◆ **TASK STATEMENT**: Copy out the following material line for line, keeping every character unchanged.

:: EXERCISE INPUT

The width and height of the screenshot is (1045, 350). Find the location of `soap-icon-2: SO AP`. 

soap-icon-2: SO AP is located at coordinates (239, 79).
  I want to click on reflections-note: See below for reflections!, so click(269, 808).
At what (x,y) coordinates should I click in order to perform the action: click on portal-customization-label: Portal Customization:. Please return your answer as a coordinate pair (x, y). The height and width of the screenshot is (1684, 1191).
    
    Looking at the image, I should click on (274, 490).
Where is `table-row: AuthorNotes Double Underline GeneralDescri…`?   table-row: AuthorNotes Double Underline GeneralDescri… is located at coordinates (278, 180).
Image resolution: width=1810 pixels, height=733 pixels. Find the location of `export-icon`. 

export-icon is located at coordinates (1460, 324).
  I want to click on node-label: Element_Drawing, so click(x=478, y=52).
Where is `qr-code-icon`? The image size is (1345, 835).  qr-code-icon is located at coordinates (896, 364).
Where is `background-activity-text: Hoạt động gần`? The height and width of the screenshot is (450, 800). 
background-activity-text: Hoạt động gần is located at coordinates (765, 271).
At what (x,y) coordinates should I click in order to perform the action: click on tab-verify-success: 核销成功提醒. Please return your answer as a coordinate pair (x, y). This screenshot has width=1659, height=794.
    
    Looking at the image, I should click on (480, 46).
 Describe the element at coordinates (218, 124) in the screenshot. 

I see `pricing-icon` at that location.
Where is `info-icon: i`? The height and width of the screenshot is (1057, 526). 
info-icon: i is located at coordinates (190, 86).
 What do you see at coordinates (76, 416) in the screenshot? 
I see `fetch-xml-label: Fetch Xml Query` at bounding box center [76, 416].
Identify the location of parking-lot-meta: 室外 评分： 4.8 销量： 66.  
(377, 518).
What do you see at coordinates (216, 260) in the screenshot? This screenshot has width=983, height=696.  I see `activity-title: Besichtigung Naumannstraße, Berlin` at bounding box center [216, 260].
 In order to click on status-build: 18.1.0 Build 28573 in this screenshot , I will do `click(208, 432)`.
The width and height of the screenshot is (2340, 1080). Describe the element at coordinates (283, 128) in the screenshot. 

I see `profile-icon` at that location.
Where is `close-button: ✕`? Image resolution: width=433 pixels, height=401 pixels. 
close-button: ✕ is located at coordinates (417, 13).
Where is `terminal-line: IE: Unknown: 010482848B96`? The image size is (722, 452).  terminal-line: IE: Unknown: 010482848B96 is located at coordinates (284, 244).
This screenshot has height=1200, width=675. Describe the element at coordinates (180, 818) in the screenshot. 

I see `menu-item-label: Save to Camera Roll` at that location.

::::

◆ **EXPECTED ANSWER**:
The width and height of the screenshot is (1045, 350). Find the location of `soap-icon-2: SO AP`. 

soap-icon-2: SO AP is located at coordinates (239, 79).
  I want to click on reflections-note: See below for reflections!, so click(269, 808).
At what (x,y) coordinates should I click in order to perform the action: click on portal-customization-label: Portal Customization:. Please return your answer as a coordinate pair (x, y). The height and width of the screenshot is (1684, 1191).
    
    Looking at the image, I should click on (274, 490).
Where is `table-row: AuthorNotes Double Underline GeneralDescri…`?   table-row: AuthorNotes Double Underline GeneralDescri… is located at coordinates (278, 180).
Image resolution: width=1810 pixels, height=733 pixels. Find the location of `export-icon`. 

export-icon is located at coordinates (1460, 324).
  I want to click on node-label: Element_Drawing, so click(x=478, y=52).
Where is `qr-code-icon`? The image size is (1345, 835).  qr-code-icon is located at coordinates (896, 364).
Where is `background-activity-text: Hoạt động gần`? The height and width of the screenshot is (450, 800). 
background-activity-text: Hoạt động gần is located at coordinates (765, 271).
At what (x,y) coordinates should I click in order to perform the action: click on tab-verify-success: 核销成功提醒. Please return your answer as a coordinate pair (x, y). This screenshot has width=1659, height=794.
    
    Looking at the image, I should click on (480, 46).
 Describe the element at coordinates (218, 124) in the screenshot. 

I see `pricing-icon` at that location.
Where is `info-icon: i`? The height and width of the screenshot is (1057, 526). 
info-icon: i is located at coordinates (190, 86).
 What do you see at coordinates (76, 416) in the screenshot? 
I see `fetch-xml-label: Fetch Xml Query` at bounding box center [76, 416].
Identify the location of parking-lot-meta: 室外 评分： 4.8 销量： 66.  
(377, 518).
What do you see at coordinates (216, 260) in the screenshot? This screenshot has width=983, height=696.  I see `activity-title: Besichtigung Naumannstraße, Berlin` at bounding box center [216, 260].
 In order to click on status-build: 18.1.0 Build 28573 in this screenshot , I will do `click(208, 432)`.
The width and height of the screenshot is (2340, 1080). Describe the element at coordinates (283, 128) in the screenshot. 

I see `profile-icon` at that location.
Where is `close-button: ✕`? Image resolution: width=433 pixels, height=401 pixels. 
close-button: ✕ is located at coordinates (417, 13).
Where is `terminal-line: IE: Unknown: 010482848B96`? The image size is (722, 452).  terminal-line: IE: Unknown: 010482848B96 is located at coordinates (284, 244).
This screenshot has height=1200, width=675. Describe the element at coordinates (180, 818) in the screenshot. 

I see `menu-item-label: Save to Camera Roll` at that location.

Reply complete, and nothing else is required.